Introduction

To date, genetic diversity in tropical trees has only been investigated for a limited number of species (Loveless, 1992, 2002; Caron et al, 2004; Lowe et al, 2005; Ward et al, 2005). The scarcity of studies most likely originates from the lack of molecular tools and genetic markers applicable to a wide range of species. Development of universal markers for gene diversity studies remains, at least for the time being, confined to the chloroplast genomes (Demesure et al, 1995; Grivet et al, 2001). To date, no universal marker system is available for codominant nuclear loci. Such markers need to be developed separately for each species, and can be extremely costly in resources and time (Squirrell et al, 2003). Transferability of microsatellites between species has been reported in several temperate woody taxa (eg Eucalyptus, Byrne et al, 1996; Conifers, Echt et al, 1999; Vitis, Di Gaspero et al, 2000; Fagaceae, Barreneche et al, 2004), and more recently for some tropical species (Meliaceae, White and Powell, 1997; Caryocariaceae, Collevatti et al, 1999). However, all these examples showed that SSR transferability remains limited to phylogenetically related species.
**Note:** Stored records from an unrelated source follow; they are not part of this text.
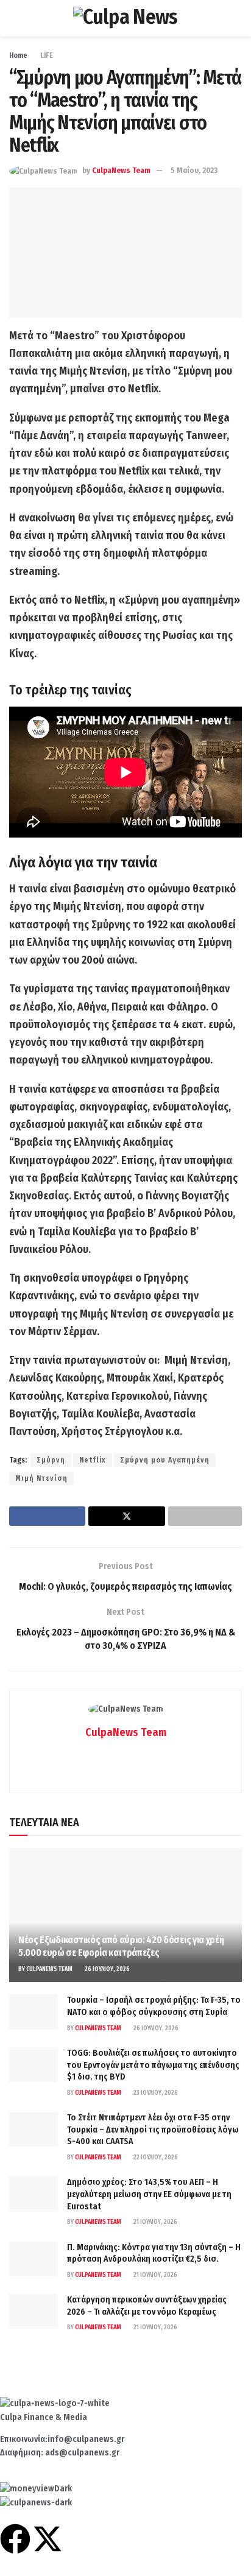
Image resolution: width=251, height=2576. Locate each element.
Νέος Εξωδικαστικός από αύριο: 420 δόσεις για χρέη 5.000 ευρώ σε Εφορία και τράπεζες (121, 1946)
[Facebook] (15, 2539)
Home (18, 55)
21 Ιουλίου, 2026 (154, 2222)
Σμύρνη (51, 1460)
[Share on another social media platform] (205, 1516)
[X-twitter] (47, 2539)
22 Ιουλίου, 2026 (155, 2157)
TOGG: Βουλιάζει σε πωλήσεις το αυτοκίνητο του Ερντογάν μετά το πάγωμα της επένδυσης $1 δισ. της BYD (153, 2065)
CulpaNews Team (121, 170)
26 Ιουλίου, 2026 (106, 1969)
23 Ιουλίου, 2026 (155, 2093)
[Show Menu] (14, 18)
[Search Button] (237, 18)
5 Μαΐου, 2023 (194, 170)
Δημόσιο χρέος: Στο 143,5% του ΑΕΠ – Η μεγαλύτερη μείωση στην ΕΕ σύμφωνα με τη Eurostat (149, 2194)
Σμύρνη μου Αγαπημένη (165, 1460)
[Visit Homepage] (125, 18)
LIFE (46, 55)
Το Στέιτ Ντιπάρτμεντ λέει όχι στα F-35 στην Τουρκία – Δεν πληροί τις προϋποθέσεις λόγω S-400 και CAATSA (153, 2129)
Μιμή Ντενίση (41, 1478)
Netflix (92, 1460)
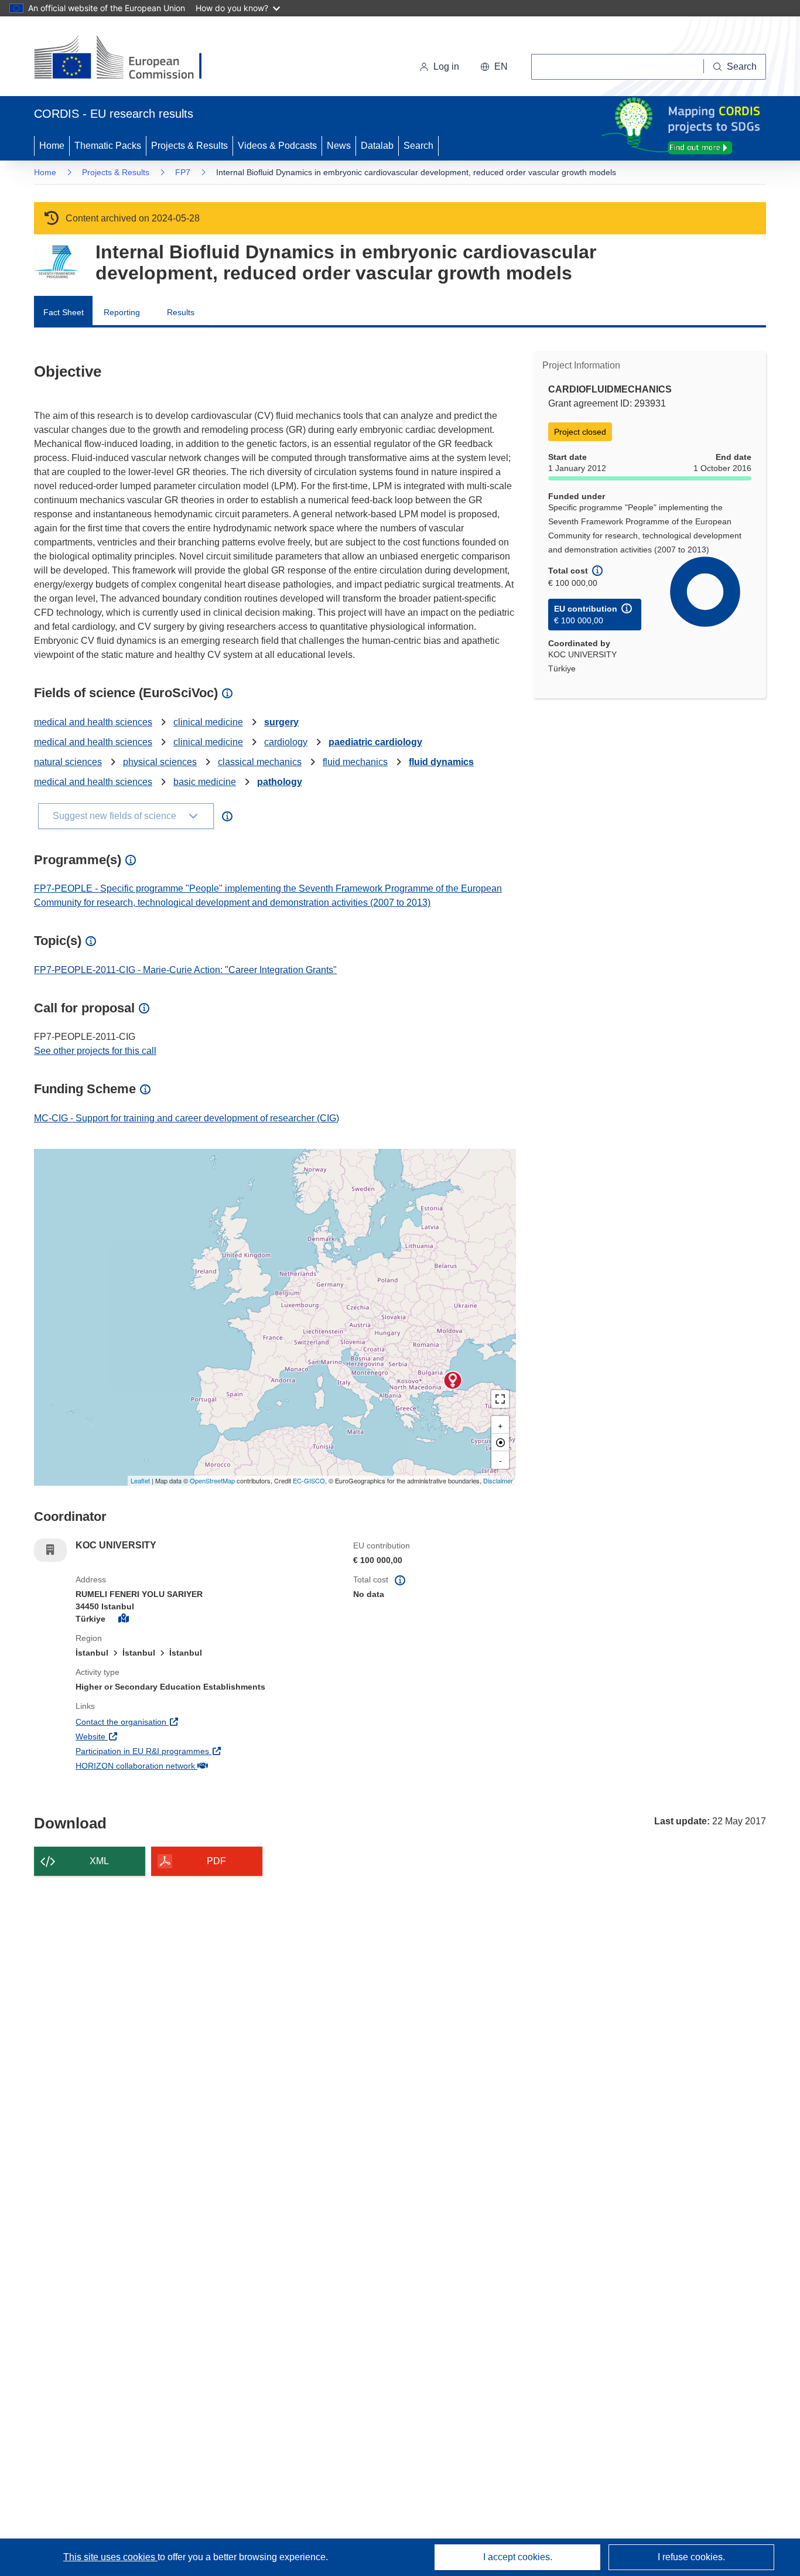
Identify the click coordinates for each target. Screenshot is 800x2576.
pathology (279, 782)
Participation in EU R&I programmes (186, 1751)
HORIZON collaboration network (179, 1765)
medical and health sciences (93, 722)
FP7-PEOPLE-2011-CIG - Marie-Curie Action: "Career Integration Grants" (185, 970)
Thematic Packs (107, 146)
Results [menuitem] (180, 312)
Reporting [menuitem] (122, 312)
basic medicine (204, 782)
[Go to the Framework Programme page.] (56, 262)
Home (51, 146)
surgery (281, 722)
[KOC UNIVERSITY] (452, 1380)
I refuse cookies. (691, 2557)
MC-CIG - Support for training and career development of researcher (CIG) (186, 1118)
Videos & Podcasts (277, 146)
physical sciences (160, 762)
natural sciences (68, 762)
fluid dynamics (441, 762)
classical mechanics (260, 762)
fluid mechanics (355, 762)
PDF (216, 1861)
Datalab (377, 146)
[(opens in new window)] (128, 58)
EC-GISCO (309, 1480)
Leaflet (140, 1480)
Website (134, 1736)
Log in (446, 66)
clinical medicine (208, 722)
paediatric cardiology (375, 742)
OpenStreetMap (212, 1480)
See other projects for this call (95, 1051)
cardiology (285, 742)
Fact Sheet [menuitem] (63, 312)
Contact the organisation (164, 1722)
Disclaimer (498, 1480)
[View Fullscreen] (500, 1399)
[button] (494, 67)
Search (418, 146)
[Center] (500, 1442)
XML (99, 1861)
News (339, 146)
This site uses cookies (110, 2557)
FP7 (182, 172)
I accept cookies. (517, 2557)
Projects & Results (189, 146)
The technical limitations of interspecific transfer of codominant markers has lead to the use of random amplification techniques for assessing genetic diversity, such as RAPDs (random amplified polymorphic DNA, Williams et al, 1990) or AFLPs (amplified fragment length polymorphism, Vos et al, 1995). The RAPD technique has now become less popular due to problems with reproducibility; nevertheless, both random priming techniques can produce an unlimited number of markers, and make them attractive for species where no other codominant markers or DNA sequence data are available.

Recently, two meta-analysis showed that diversity surveys made with dominant markers provide comparable data to surveys undertaken with codominant markers (Nybom and Bartish, 2000; Nybom, 2004). Both class of markers suggest that long-lived, outcrossing, late succession taxa retain most of their genetic variability within populations. One of the major advantages of using random primers to amplify genomic products is that large number of DNA sites can be prospected for polymorphism (Cavers et al, 2005). As shown by simulation studies, the large number and wide distribution of AFLP markers throughout the genome compensates for the poor genetic information content at each locus (Mariette et al, 2002a, 2002b). However, the major drawback to using dominant markers for assessing diversity in species is that the estimation of genetic diversity depends on F, the fixation index of the population, and so the use of dominant markers can be limited when F is unknown, as is usually the case for tropical trees.

Gene diversity studies based on dominant markers compiled in the meta-analysis of Nybom (2004), either assumed that populations were in Hardy–Weinberg equilibrium (F=0) or used associated estimates of F from codominant markers. Much attention was then placed on procedures for estimating allelic frequency and related sampling strategy, but assuming that the F value of the population was known (Lynch and Milligan, 1994). Refined estimation procedures using Bayesian methods have been proposed to reduce the bias in estimating allelic frequencies (Zhivotovsky, 1999). The different estimation procedures produce very similar results for outcrossing species in most cases (Krauss, 2000). However, these papers do little to address the problem of analysing dominant data directly when no F value is available.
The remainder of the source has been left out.